There is — ulp!! — just one week to go before the 44th annual conference of the National Genealogical Society begins in Sacramento, California.

Themed Our American Mosaic, this conference will draw speakers, exhibitors and attendees from all over — and is one of the first in-person events of the genealogical world since the pandemic began in 2020.

The Legal Genealogist will be there, giving four presentations: Las Leyes de California: Spanish Colonial Laws and the Records They Produced (both in person and Online at Home); Margaret’s Mother: Using DNA to Solve a Mystery (a BCG Skillbuilding session); What’s in a Name: Name Changes and the Law; and Linking Generations: Using Court and Land Records.

And, of course, that means this week and next will be … ahem … a little busy.

So… when time allows … snippets.

2022 snippet 6

Like this one, based on a reader question.

“I always thought maintenance was something good,” reader John wrote. “Like, you provided maintenance to a widow or orphan. But I came across a court record where someone was being charged with maintenance. How can maintenance be a bad thing?”

Good question.

And the answer is that maintenance can be good or bad. Because the word has two very different meanings in the law.
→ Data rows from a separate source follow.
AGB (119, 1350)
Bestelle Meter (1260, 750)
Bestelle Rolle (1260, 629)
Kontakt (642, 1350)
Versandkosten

The good meaning, of course, is “Sustenance; support; assistance. The furnishing by one person to another, for his support, of the means of living, or food, clothing, shelter, etc., particularly where the legal relation of the parties is such that one is bound to support the other, as between father and child, or husband and wife.”1

But — oh yeah — there’s a whole ‘nother meaning that’s not good at all:

In criminal law. An unauthorized and officious interference in a suit in which the offender has no interest, to assist one of the parties to it, against the other, with money or advice to prosecute or defend the action. …

Maintenance is where one officiously intermeddles in a suit which in no way belongs to him. The term does not include all kinds of aid in the prosecution or defense of another’s cause. It does not extend to persons having an interest in the thing in controversy, nor to persons of kin or affinity to either party, nor to counsel or attorneys, for their acts are not officious, nor unlawful.2

In other words, it’s the “intermeddling of a stranger in a suit, for the purpose of stirring up strife and continuing litigation.”3

Bottom line: maintenance for support? Good. Maintenance for mischief? Bad.

Not to mention a fun kind of crime to research…


Cite/link to this post: Judy G. Russell, “It’s a crime,” The Legal Genealogist (https://www.legalgenealogist.com/blog : posted 16 May 2022 ).

SOURCES

  1. Henry Campbell Black, A Dictionary of Law (St. Paul, Minn. : West, 1891), 742, “maintenance.”
  2. Ibid.
  3. Ibid., citing Dorwin v. Smith, 35 Vt. 69 (1862).